Work to complete: Please set down every entry again exactly as it stands, without the pictures.

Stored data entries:
* * * * * * * * *

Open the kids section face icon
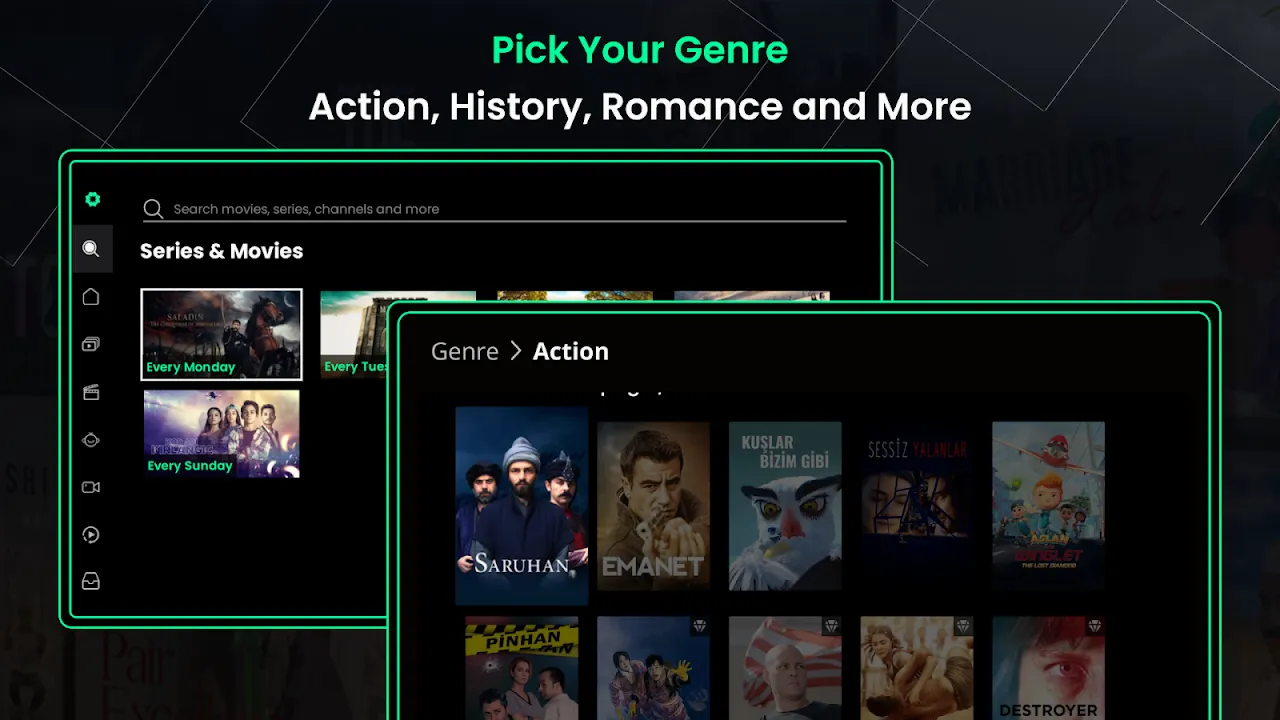Viewport: 1280px width, 720px height. pos(91,440)
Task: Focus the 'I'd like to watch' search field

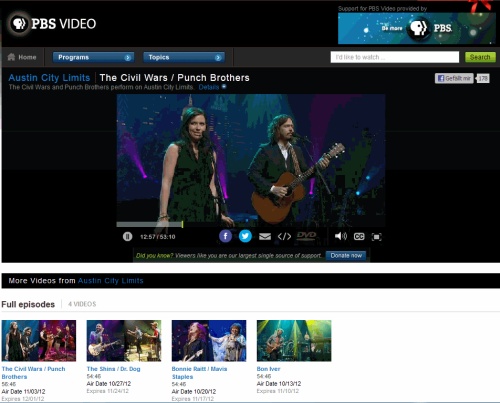Action: (395, 57)
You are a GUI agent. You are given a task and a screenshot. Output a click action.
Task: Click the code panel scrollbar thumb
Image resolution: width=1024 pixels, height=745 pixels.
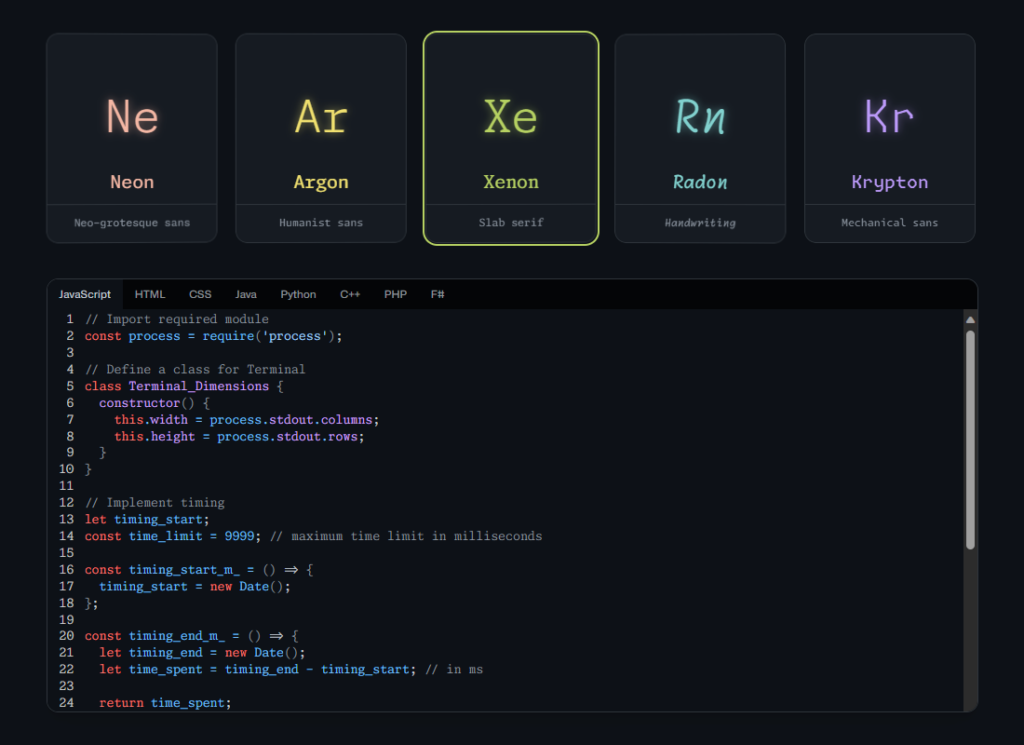(x=969, y=440)
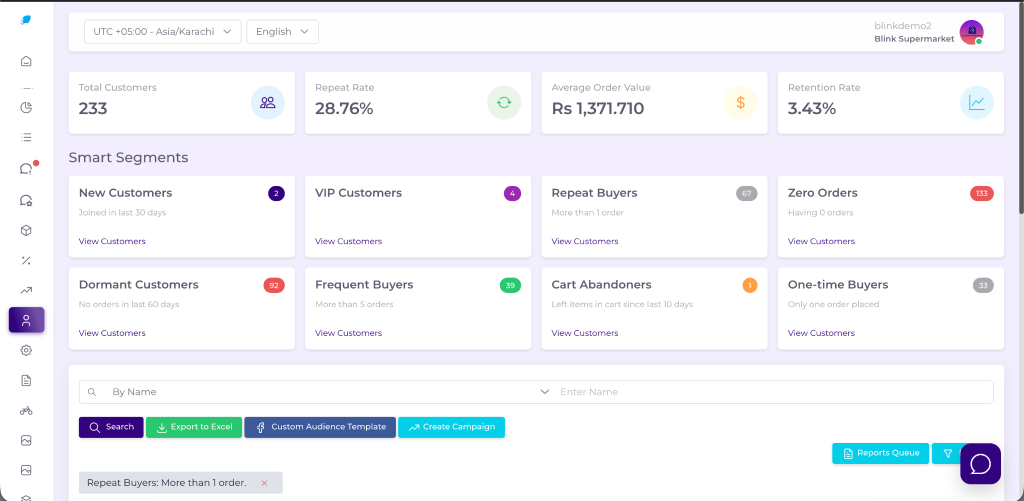Click the percent discounts sidebar icon
This screenshot has width=1024, height=501.
[26, 260]
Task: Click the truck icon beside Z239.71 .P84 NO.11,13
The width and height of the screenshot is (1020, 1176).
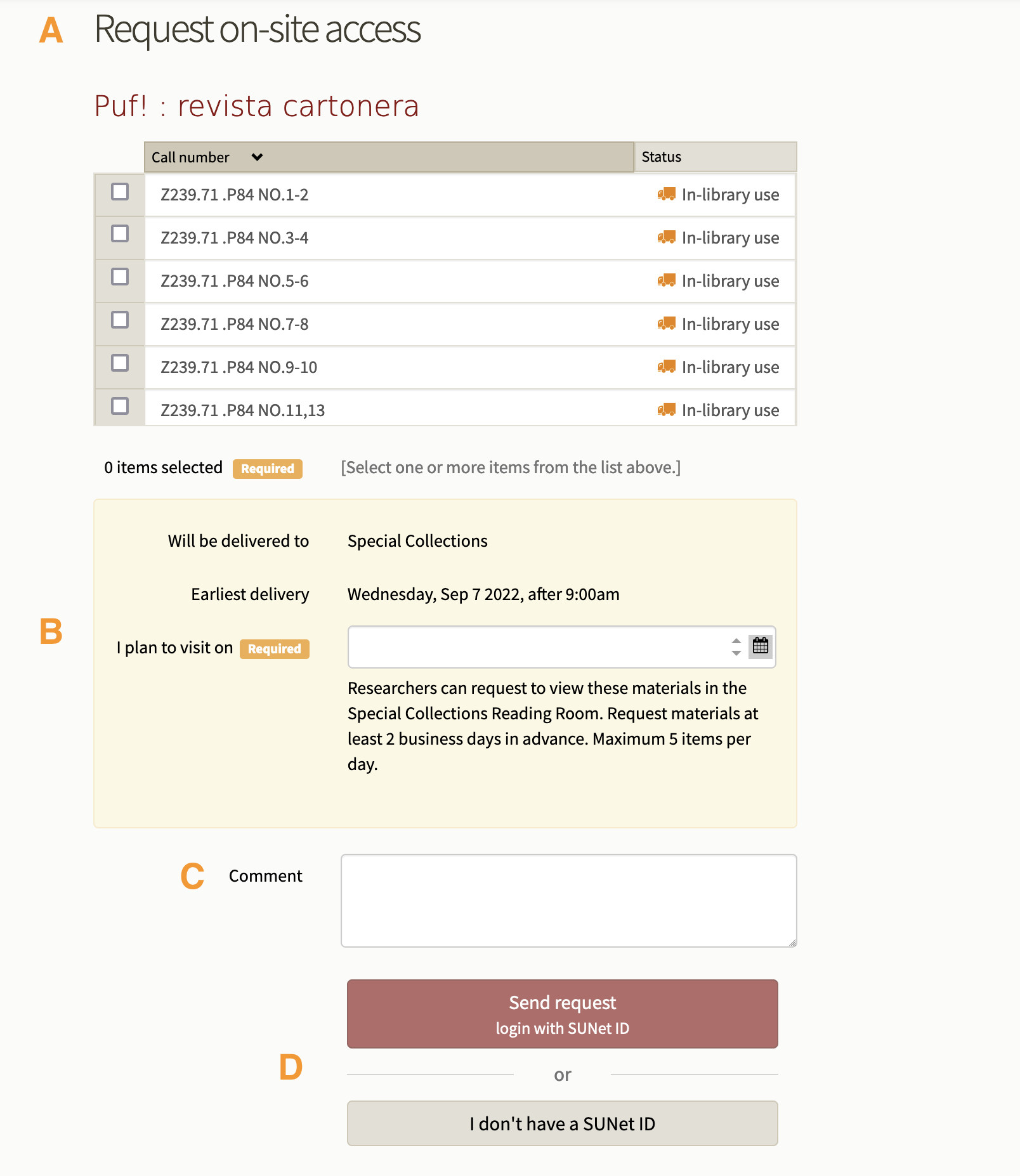Action: tap(666, 410)
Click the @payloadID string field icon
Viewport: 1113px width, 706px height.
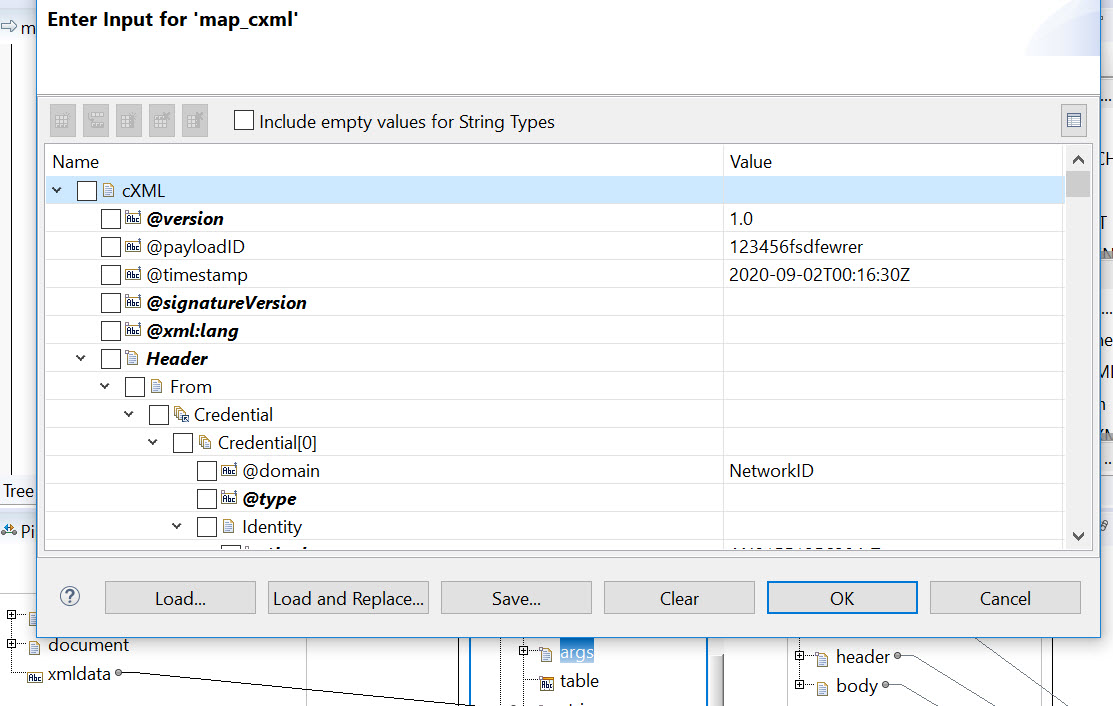(133, 246)
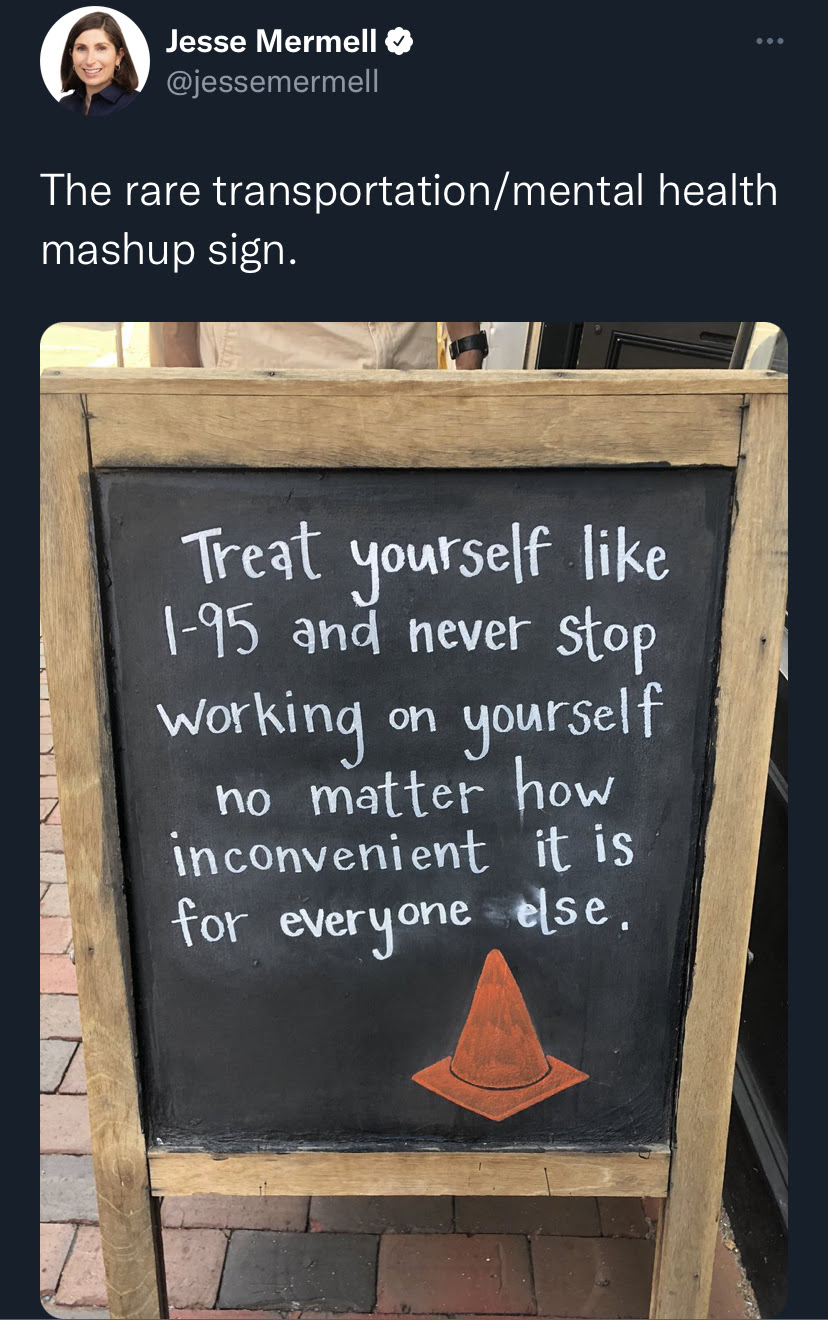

* * * * * * * * *

Solution to this task:
Open the kids section face icon
Viewport: 1280px width, 720px height. pos(91,440)
Task: Focus the 'I'd like to watch' search field

Action: (395, 57)
You are a GUI agent. You are given a task and a screenshot. Output a click action.
Task: Click the code panel scrollbar thumb
Image resolution: width=1024 pixels, height=745 pixels.
(x=969, y=440)
Click the percent discounts sidebar icon
This screenshot has width=1024, height=501.
[26, 260]
Task: Click the truck icon beside Z239.71 .P84 NO.11,13
The width and height of the screenshot is (1020, 1176).
Action: tap(666, 410)
Click the @payloadID string field icon
Viewport: 1113px width, 706px height.
(133, 246)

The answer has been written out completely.